Why is Congress like a cold? Because sometimes the ayes (eyes) have it and sometimes the no's (nose).
Why are Vampires Democrats? They want Gore in 2000.
At an outdoor press conference, Al Gore was addressing harsh criticism of being "lifeless as a statue."
"That is absurd," Gore stoically stated. "When elected, the people of America will see just how passionate and alive I truly am." Embarrassed for her husband, Tipper, leaned in to whisper, "Honey, you have a pigeon on your head."
Two political candidates were having a hot debate. Finally, one of them jumped up and yelled at the other, "What about the powerful interest that controls you?" And the other guy screamed back, "You leave my wife out of this!"
George W. Bush and Osama bin Laden are having a conversation via Al Jazeera television. Bin Laden tells George Bush, "There is no point of engaging in further war. I can see total peace in the future!" George Bush replies, "Oh yeah and tell me what you see?" Osama answers, "I can see New York, with new great buildings on one side and beautiful new buildings on the other side, and everything is peaceful and wonderful." George Bush says, "Wow is that what you see? Well I'll tell ya what I see for the future of Afghanistan... I see a house here, a house there, a small building here and small building there, but there are signs hanging in the middle of the street." Osama asks, "And what do they say?" George answers, "Hell, I don't know. I can't read Hebrew!"
A Japanese man was boasting about how his country had such advanced medical technology. He said, "We take the lungs out of a man, perform an operation, put the lungs back in, and in 4 weeks, the man is looking for work." An Englishman said, "We are far more advanced than you. We can take the heart out of a man, perform surgery and have him ready for work in just 3 weeks." The Irishman says, "That's nothing; we can take a kidney out of a man, put into another man's body and have them looking for work in 2 weeks." The American says, "Well hell, that's nothin'. We had an idiot taken out of Texas, put in the Whitehouse and now half the country is lookin' for work!"
Once a madman said, "Do you know there is a war going on between India and Bharat? Another madman said, "Why should we worry, we live in Hindustan."
Osama bin Laden threatened Russia: If you get caught up in this war... I'll hide from you too!
QUESTION: How long does a United States Congressman serve? ANSWER: Until he gets caught.
QUESTION: Name the loser in the 1976 presidential race. ANSWER: The American people.

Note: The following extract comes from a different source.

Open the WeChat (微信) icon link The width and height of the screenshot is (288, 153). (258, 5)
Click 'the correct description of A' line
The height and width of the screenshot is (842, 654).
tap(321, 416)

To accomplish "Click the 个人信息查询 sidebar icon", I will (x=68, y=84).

A minister and lawyer were chatting at a party: "What do you do if you make a mistake on a case?" the minister asked. "Try to fix it if it's big; ignore it if it's insignificant," replied the lawyer. "What do you do?" lawyer asked. "Oh, more or less the same. Let me give you an example. The other day I meant to say 'the devil is the father of liars,' but instead I said 'the devil is the father of lawyers,' so I let it go," minister replied.
A Congressman was once asked about his attitude toward whiskey. "If you mean the demon drink that poisons the mind, pollutes the body, desecrates family life, and inflames sinners, then I'm against it."

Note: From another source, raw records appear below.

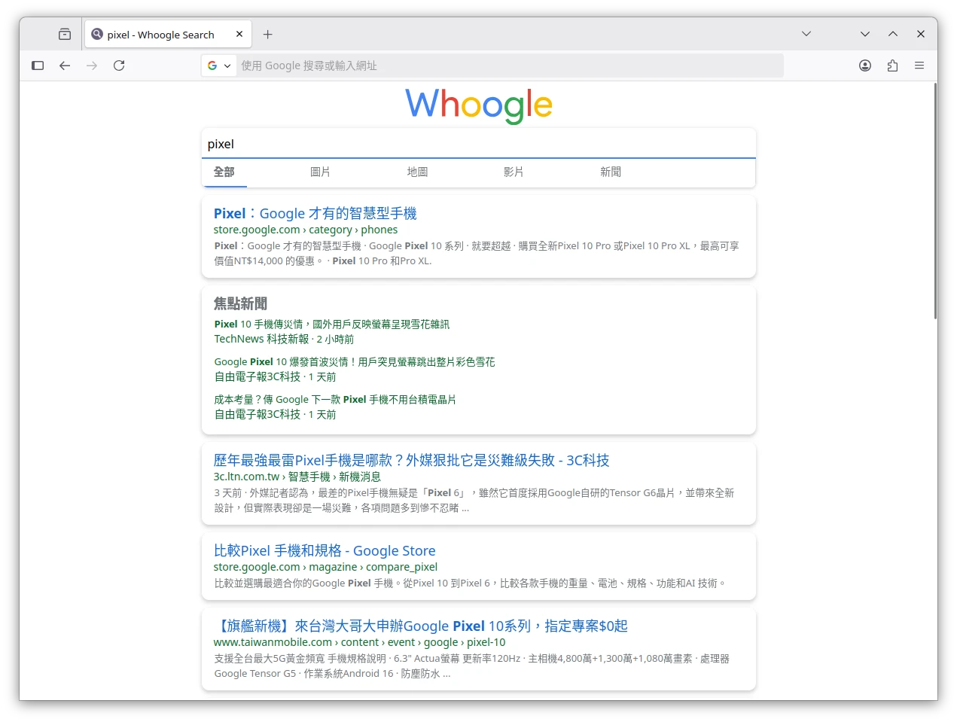Expand the list all tabs chevron
The height and width of the screenshot is (722, 957).
806,34
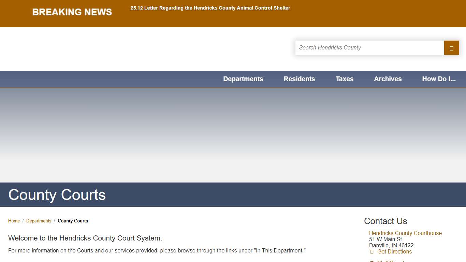Go to Home via the breadcrumb

(14, 221)
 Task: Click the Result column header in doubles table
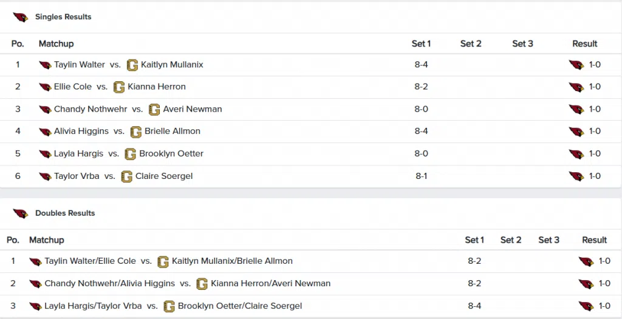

"But if you mean the elixir of Christmas cheer, the shield against winter chill, the taxable potion that puts needed funds into public coffers to comfort little crippled children, then I'm for it."
"This is my final position, and I will not compromise!"
Q: How many Marxists does it take to screw in a light bulb? A: None: The light bulb contains the seeds of its own revolution.
Q: What has dual airbags and has lots of room? A: The White House.